The ecliptic is the apparent path of the sun through the center of the zodiac. The original zodiac with twelve signs, each 30° long, specified by the Babylonians – in which Aldebaran is located at 15° Taurus and Antares at 15° Scorpio – is called the sidereal zodiac, since it is defined in relation to the stars (sidereal means “of the stars”), in order to distinguish it from the tropical zodiac, which is defined in relation to the vernal point. The sidereal zodiac and the tropical zodiac both comprise the same ecliptic coordinate system of twelve signs, each 30° long. However, whereas the sidereal zodiac is defined in relation to the stars, the tropical zodiac is defined in relation to the vernal point, which is equated with 0° Aries as the zero point of the tropical zodiac. Note that if there was a perfect correspondence between MUL.APIN’s solar calendar and the zodiac (see footnote 1), the vernal point would have to be located at 15° Aries, since Aries as the first sign of the zodiac corresponds to month I and in the Babylonian solar calendar the vernal equinox was placed on the 15th day of month I (as with Eudoxus’ definition, see footnote 2). However, in System A of Babylonian astronomy the vernal point was located at 10° Aries and in System B at 8° Aries. From this some researchers concluded that the Babylonians already knew about the slow movement of the vernal point (“precession of the equinoxes”) backwards through the constellations – one sign (30°) in 2160 years, i.e. 1° in 72 years – and that they observed the position of the vernal point in the constellation of Aries and thus determined its location at that time to be 10° Aries (System A) or 8° Aries (System B).

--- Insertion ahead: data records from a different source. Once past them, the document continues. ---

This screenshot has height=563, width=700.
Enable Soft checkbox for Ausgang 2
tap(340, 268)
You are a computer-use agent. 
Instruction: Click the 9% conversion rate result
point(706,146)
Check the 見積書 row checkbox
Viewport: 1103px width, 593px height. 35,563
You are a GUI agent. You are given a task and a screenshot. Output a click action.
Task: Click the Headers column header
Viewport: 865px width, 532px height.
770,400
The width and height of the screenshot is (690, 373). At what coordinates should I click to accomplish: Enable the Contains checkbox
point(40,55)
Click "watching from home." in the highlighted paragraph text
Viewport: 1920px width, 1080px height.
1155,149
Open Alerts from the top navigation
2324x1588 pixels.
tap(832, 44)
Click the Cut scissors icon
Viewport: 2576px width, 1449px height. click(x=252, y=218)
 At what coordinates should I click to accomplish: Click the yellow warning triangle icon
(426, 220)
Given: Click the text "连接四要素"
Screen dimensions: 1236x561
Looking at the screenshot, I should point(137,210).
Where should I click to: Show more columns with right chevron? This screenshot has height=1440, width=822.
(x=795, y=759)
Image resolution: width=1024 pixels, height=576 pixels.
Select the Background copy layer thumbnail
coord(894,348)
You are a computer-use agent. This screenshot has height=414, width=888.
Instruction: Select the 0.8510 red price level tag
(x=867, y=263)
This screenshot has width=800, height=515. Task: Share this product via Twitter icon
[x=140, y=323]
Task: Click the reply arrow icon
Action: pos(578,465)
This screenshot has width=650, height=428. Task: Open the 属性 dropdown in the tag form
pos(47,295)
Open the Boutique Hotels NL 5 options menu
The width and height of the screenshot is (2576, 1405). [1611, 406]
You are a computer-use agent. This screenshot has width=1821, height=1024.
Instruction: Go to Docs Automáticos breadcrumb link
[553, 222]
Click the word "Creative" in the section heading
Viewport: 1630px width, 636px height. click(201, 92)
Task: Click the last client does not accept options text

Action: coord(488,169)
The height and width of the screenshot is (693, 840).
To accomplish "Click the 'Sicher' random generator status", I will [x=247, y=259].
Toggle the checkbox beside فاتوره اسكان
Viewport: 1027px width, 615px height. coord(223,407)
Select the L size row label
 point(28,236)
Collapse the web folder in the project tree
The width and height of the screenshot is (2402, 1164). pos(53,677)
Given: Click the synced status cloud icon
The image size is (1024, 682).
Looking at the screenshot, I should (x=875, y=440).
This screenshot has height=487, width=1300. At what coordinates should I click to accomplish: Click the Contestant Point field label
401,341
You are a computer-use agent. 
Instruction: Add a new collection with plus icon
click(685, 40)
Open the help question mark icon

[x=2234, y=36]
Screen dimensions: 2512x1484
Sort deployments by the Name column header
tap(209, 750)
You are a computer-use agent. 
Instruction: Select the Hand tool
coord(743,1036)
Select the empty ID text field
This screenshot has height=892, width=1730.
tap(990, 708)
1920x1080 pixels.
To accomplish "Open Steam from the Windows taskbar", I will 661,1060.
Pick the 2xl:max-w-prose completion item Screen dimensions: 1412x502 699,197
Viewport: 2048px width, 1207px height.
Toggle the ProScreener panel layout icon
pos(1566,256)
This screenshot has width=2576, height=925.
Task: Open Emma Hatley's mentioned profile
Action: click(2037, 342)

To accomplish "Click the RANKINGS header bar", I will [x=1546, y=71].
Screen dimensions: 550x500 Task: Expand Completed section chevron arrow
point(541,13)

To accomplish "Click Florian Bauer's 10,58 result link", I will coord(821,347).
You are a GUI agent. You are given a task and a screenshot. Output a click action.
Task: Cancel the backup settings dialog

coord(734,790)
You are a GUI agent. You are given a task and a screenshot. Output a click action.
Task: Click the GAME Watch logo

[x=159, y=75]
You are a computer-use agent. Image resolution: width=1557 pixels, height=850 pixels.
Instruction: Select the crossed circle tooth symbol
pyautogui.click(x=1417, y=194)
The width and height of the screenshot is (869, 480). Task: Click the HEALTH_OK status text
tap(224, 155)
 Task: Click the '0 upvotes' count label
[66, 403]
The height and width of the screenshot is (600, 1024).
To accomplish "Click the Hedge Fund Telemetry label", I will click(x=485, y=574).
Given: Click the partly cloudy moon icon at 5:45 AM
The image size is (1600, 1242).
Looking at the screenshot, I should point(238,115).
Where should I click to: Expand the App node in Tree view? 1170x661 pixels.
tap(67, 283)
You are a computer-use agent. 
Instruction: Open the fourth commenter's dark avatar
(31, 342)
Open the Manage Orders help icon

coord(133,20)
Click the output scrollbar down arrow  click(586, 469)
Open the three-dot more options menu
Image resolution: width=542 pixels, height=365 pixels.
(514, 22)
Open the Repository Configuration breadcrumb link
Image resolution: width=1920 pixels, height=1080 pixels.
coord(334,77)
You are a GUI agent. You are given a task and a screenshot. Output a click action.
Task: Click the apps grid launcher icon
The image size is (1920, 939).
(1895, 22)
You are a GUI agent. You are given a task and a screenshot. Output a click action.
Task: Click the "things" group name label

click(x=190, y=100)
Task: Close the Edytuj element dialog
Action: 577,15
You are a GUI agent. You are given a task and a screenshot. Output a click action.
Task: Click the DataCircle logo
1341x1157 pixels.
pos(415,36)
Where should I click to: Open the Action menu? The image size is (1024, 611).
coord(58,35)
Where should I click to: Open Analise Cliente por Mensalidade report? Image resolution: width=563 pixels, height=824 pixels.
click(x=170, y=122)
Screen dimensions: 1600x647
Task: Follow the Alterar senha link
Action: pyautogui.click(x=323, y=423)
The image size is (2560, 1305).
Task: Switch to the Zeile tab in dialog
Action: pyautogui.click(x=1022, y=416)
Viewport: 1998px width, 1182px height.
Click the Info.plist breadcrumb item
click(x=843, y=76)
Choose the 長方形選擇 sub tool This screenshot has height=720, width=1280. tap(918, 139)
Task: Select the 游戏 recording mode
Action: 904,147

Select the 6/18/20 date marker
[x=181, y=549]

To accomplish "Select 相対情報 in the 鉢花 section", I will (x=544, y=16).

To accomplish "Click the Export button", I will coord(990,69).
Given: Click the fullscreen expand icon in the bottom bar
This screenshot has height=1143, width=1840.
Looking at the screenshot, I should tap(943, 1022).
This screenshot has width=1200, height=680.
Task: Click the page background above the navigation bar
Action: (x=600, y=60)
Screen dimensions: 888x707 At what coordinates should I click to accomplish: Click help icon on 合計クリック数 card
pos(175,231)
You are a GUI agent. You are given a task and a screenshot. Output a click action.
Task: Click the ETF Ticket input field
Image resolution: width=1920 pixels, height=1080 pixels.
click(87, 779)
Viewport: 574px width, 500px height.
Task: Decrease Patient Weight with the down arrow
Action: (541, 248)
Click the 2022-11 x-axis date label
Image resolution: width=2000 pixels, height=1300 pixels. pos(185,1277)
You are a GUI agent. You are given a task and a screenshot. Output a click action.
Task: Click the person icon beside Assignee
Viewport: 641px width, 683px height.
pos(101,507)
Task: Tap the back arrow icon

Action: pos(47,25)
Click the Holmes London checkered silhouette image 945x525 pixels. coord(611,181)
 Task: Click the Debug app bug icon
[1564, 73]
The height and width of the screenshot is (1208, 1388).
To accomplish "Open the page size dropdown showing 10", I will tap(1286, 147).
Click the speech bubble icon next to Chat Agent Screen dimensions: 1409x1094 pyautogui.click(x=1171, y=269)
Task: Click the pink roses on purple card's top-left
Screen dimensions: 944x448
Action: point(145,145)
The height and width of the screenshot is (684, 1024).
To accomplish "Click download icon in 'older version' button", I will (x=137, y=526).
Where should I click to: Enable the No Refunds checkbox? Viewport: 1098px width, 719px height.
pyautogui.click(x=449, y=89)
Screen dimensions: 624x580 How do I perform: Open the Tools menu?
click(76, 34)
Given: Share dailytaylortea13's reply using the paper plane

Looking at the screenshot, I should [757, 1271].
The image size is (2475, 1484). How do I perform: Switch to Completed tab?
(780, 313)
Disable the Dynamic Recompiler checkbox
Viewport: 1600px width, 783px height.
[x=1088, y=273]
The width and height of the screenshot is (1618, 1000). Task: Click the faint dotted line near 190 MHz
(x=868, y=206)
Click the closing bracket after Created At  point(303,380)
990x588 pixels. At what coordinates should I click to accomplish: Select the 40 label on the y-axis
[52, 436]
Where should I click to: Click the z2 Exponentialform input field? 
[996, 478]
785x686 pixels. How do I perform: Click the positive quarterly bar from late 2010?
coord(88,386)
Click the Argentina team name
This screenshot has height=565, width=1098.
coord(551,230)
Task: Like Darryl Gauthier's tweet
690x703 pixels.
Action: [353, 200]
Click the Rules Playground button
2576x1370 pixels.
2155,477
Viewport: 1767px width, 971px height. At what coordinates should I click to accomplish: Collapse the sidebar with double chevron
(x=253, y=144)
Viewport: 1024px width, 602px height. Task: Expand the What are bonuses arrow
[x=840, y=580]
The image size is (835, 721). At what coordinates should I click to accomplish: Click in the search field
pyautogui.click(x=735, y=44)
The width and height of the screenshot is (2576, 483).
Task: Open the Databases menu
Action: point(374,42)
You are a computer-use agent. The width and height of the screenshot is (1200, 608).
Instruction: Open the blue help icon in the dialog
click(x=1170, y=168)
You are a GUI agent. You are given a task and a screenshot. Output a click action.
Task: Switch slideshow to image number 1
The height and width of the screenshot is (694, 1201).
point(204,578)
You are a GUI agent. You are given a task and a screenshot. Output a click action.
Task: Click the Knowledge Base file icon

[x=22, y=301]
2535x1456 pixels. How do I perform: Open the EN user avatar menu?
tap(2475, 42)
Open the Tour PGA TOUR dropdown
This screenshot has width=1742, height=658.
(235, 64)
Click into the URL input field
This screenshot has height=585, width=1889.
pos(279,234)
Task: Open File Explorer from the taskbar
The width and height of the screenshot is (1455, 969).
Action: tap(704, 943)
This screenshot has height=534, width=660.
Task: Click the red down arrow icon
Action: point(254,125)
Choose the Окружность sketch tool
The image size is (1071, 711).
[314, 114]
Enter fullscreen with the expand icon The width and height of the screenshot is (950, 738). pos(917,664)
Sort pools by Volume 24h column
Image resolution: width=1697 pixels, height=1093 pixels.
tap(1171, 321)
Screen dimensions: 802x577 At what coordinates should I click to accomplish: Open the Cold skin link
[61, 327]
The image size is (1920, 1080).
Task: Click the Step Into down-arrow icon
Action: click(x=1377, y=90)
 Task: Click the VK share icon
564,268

It is generally assumed that Hipparchus was the first to use the tropical zodiac. In his Commentary on the Phaenomena of Aratus and Eudoxus Hipparchus used a variety of coordinate systems, but he did not use the ecliptic coordinate system of the tropical zodiac in this work. The evidence that Hipparchus used the tropical zodiac as a coordinate system is inconclusive. The most important evidence is provided by Ptolemy’s remarks in Almagest VII, 2 concerning Hipparchus’ measurements of the longitudes of the stars Regulus and Spica. However, the possibility has to be considered that Ptolemy himself converted Hipparchus’ measurements into the ecliptic coordinate system of the tropical zodiac. There is also the statement by Columella (first century A.D.) in De re rustica IX, 14 that Hipparchus placed the solstices and equinoxes in the first degrees (that is, at 0°) of the signs of the zodiac, i.e. that he placed the vernal point at 0° Aries, which defines the tropical zodiac. It is an assumption based on such remarks made by Ptolemy and Columella, rather than evidence from Hipparchus himself, that he, after having discovered the precession of the equinoxes, realized the importance of the ecliptic as a coordinate system and then compiled a star catalog using the ecliptic coordinate system of the tropical zodiac – presumably in the (no longer extant) star catalog said to have been compiled by Hipparchus as mentioned by Pliny in Natural History II, 95 and attested indirectly by Ptolemy in the Almagest with his references to Hipparchus’ interest in observing the positions of the fixed stars. It would seem that Hipparchus probably introduced the tropical zodiac into Greek astronomy. What is definitely known about the tropical zodiac is that it is the standard ecliptic coordinate system that was used by Ptolemy in the second century A.D. and which – following Ptolemy’s example – was used in astronomy thereafter.